Stored data entries:
────
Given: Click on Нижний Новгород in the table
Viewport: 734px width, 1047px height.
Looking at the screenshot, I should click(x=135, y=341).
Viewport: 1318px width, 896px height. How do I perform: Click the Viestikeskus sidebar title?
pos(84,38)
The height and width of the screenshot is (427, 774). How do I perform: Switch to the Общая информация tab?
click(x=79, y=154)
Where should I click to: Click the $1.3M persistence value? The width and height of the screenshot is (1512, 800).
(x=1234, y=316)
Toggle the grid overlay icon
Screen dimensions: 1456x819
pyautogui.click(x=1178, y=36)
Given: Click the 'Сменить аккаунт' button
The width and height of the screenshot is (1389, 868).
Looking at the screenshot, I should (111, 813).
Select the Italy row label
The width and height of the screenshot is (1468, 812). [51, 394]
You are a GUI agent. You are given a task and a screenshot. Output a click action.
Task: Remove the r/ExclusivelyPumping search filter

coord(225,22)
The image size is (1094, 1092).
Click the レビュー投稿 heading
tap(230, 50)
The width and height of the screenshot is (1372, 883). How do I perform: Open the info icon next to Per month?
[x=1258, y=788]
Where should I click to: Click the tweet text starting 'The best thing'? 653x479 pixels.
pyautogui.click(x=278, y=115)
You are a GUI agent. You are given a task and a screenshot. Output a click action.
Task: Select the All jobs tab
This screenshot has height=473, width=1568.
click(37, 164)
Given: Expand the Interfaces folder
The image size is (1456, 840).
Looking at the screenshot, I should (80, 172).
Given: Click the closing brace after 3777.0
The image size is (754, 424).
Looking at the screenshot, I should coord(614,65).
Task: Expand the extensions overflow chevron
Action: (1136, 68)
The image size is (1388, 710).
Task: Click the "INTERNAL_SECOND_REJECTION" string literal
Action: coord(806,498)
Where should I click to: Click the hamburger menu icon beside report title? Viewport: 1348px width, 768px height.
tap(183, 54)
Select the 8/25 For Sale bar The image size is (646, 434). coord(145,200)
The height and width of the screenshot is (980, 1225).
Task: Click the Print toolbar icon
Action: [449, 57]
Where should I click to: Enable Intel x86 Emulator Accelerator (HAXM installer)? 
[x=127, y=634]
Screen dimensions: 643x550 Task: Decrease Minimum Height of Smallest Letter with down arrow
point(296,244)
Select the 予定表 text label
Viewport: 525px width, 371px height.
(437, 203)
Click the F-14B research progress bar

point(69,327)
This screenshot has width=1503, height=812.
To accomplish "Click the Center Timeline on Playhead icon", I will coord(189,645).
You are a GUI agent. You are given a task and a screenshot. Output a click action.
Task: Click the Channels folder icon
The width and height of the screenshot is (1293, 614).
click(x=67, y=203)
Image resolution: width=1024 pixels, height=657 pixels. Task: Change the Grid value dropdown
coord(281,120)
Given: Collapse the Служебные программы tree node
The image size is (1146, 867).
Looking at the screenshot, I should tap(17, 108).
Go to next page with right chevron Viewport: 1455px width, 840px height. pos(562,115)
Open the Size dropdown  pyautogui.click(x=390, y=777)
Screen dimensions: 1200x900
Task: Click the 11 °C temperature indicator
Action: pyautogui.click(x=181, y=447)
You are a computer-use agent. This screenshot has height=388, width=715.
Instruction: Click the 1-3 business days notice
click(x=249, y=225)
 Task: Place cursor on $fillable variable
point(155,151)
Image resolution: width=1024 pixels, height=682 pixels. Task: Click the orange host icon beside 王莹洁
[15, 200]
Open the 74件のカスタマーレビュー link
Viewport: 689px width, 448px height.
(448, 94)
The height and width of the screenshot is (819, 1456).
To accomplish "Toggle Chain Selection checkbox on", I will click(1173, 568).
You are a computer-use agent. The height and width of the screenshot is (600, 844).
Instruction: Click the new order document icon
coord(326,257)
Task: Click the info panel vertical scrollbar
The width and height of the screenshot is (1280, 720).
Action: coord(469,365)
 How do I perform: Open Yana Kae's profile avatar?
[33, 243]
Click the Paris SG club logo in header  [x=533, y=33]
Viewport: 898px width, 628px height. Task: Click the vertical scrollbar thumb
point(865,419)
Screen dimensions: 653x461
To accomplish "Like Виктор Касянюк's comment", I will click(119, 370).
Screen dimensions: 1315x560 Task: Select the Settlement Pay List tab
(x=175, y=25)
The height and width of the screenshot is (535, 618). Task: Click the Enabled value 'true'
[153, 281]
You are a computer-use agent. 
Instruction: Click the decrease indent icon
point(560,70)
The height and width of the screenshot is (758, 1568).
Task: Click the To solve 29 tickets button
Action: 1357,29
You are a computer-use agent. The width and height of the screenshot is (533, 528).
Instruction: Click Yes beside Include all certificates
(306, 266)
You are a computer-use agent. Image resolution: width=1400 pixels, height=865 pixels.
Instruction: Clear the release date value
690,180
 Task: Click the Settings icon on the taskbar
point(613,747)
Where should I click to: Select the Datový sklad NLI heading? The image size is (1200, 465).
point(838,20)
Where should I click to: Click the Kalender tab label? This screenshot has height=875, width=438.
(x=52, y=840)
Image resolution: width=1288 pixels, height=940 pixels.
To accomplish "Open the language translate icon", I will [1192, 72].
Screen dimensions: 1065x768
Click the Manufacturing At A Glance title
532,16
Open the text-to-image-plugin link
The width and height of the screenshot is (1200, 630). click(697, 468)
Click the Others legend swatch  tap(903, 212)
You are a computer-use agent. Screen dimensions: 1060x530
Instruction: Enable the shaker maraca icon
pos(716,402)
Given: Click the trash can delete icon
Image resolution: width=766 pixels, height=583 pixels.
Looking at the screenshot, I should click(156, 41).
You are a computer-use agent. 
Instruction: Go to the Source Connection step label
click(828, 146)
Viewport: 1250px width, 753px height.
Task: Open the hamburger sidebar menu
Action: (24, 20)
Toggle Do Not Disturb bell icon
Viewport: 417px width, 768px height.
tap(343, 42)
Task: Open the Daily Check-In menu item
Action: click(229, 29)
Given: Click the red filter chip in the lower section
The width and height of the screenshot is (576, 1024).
────
> Work task
Once more, print all the records exactly.

> Task result
Given: Click on Нижний Новгород in the table
Viewport: 734px width, 1047px height.
Looking at the screenshot, I should click(x=135, y=341).
Viewport: 1318px width, 896px height. How do I perform: Click the Viestikeskus sidebar title?
pos(84,38)
The height and width of the screenshot is (427, 774). How do I perform: Switch to the Общая информация tab?
click(x=79, y=154)
Where should I click to: Click the $1.3M persistence value? The width and height of the screenshot is (1512, 800).
(x=1234, y=316)
Toggle the grid overlay icon
Screen dimensions: 1456x819
pyautogui.click(x=1178, y=36)
Given: Click the 'Сменить аккаунт' button
The width and height of the screenshot is (1389, 868).
Looking at the screenshot, I should (111, 813).
Select the Italy row label
The width and height of the screenshot is (1468, 812). [51, 394]
You are a GUI agent. You are given a task and a screenshot. Output a click action.
Task: Remove the r/ExclusivelyPumping search filter

coord(225,22)
The image size is (1094, 1092).
Click the レビュー投稿 heading
tap(230, 50)
The width and height of the screenshot is (1372, 883). How do I perform: Open the info icon next to Per month?
[x=1258, y=788]
Where should I click to: Click the tweet text starting 'The best thing'? 653x479 pixels.
pyautogui.click(x=278, y=115)
You are a GUI agent. You are given a task and a screenshot. Output a click action.
Task: Select the All jobs tab
This screenshot has height=473, width=1568.
click(37, 164)
Given: Expand the Interfaces folder
The image size is (1456, 840).
Looking at the screenshot, I should (80, 172).
Given: Click the closing brace after 3777.0
The image size is (754, 424).
Looking at the screenshot, I should coord(614,65).
Task: Expand the extensions overflow chevron
Action: (1136, 68)
The image size is (1388, 710).
Task: Click the "INTERNAL_SECOND_REJECTION" string literal
Action: coord(806,498)
Where should I click to: Click the hamburger menu icon beside report title? Viewport: 1348px width, 768px height.
tap(183, 54)
Select the 8/25 For Sale bar The image size is (646, 434). coord(145,200)
The height and width of the screenshot is (980, 1225).
Task: Click the Print toolbar icon
Action: [449, 57]
Where should I click to: Enable Intel x86 Emulator Accelerator (HAXM installer)? 
[x=127, y=634]
Screen dimensions: 643x550 Task: Decrease Minimum Height of Smallest Letter with down arrow
point(296,244)
Select the 予定表 text label
Viewport: 525px width, 371px height.
(437, 203)
Click the F-14B research progress bar

point(69,327)
This screenshot has width=1503, height=812.
To accomplish "Click the Center Timeline on Playhead icon", I will coord(189,645).
You are a GUI agent. You are given a task and a screenshot. Output a click action.
Task: Click the Channels folder icon
The width and height of the screenshot is (1293, 614).
click(x=67, y=203)
Image resolution: width=1024 pixels, height=657 pixels. Task: Change the Grid value dropdown
coord(281,120)
Given: Collapse the Служебные программы tree node
The image size is (1146, 867).
Looking at the screenshot, I should tap(17, 108).
Go to next page with right chevron Viewport: 1455px width, 840px height. pos(562,115)
Open the Size dropdown  pyautogui.click(x=390, y=777)
Screen dimensions: 1200x900
Task: Click the 11 °C temperature indicator
Action: pyautogui.click(x=181, y=447)
You are a computer-use agent. This screenshot has height=388, width=715.
Instruction: Click the 1-3 business days notice
click(x=249, y=225)
 Task: Place cursor on $fillable variable
point(155,151)
Image resolution: width=1024 pixels, height=682 pixels. Task: Click the orange host icon beside 王莹洁
[15, 200]
Open the 74件のカスタマーレビュー link
Viewport: 689px width, 448px height.
(448, 94)
The height and width of the screenshot is (819, 1456).
To accomplish "Toggle Chain Selection checkbox on", I will click(1173, 568).
You are a computer-use agent. The height and width of the screenshot is (600, 844).
Instruction: Click the new order document icon
coord(326,257)
Task: Click the info panel vertical scrollbar
The width and height of the screenshot is (1280, 720).
Action: coord(469,365)
 How do I perform: Open Yana Kae's profile avatar?
[33, 243]
Click the Paris SG club logo in header  [x=533, y=33]
Viewport: 898px width, 628px height. Task: Click the vertical scrollbar thumb
point(865,419)
Screen dimensions: 653x461
To accomplish "Like Виктор Касянюк's comment", I will click(119, 370).
Screen dimensions: 1315x560 Task: Select the Settlement Pay List tab
(x=175, y=25)
The height and width of the screenshot is (535, 618). Task: Click the Enabled value 'true'
[153, 281]
You are a computer-use agent. 
Instruction: Click the decrease indent icon
point(560,70)
The height and width of the screenshot is (758, 1568).
Task: Click the To solve 29 tickets button
Action: 1357,29
You are a computer-use agent. The width and height of the screenshot is (533, 528).
Instruction: Click Yes beside Include all certificates
(306, 266)
You are a computer-use agent. Image resolution: width=1400 pixels, height=865 pixels.
Instruction: Clear the release date value
690,180
 Task: Click the Settings icon on the taskbar
point(613,747)
Where should I click to: Select the Datový sklad NLI heading? The image size is (1200, 465).
point(838,20)
Where should I click to: Click the Kalender tab label? This screenshot has height=875, width=438.
(x=52, y=840)
Image resolution: width=1288 pixels, height=940 pixels.
To accomplish "Open the language translate icon", I will [1192, 72].
Screen dimensions: 1065x768
Click the Manufacturing At A Glance title
532,16
Open the text-to-image-plugin link
The width and height of the screenshot is (1200, 630). click(697, 468)
Click the Others legend swatch  tap(903, 212)
You are a computer-use agent. Screen dimensions: 1060x530
Instruction: Enable the shaker maraca icon
pos(716,402)
Given: Click the trash can delete icon
Image resolution: width=766 pixels, height=583 pixels.
Looking at the screenshot, I should click(156, 41).
You are a computer-use agent. 
Instruction: Go to the Source Connection step label
click(828, 146)
Viewport: 1250px width, 753px height.
Task: Open the hamburger sidebar menu
Action: (24, 20)
Toggle Do Not Disturb bell icon
Viewport: 417px width, 768px height.
tap(343, 42)
Task: Open the Daily Check-In menu item
Action: click(229, 29)
Given: Click the red filter chip in the lower section
The width and height of the screenshot is (576, 1024).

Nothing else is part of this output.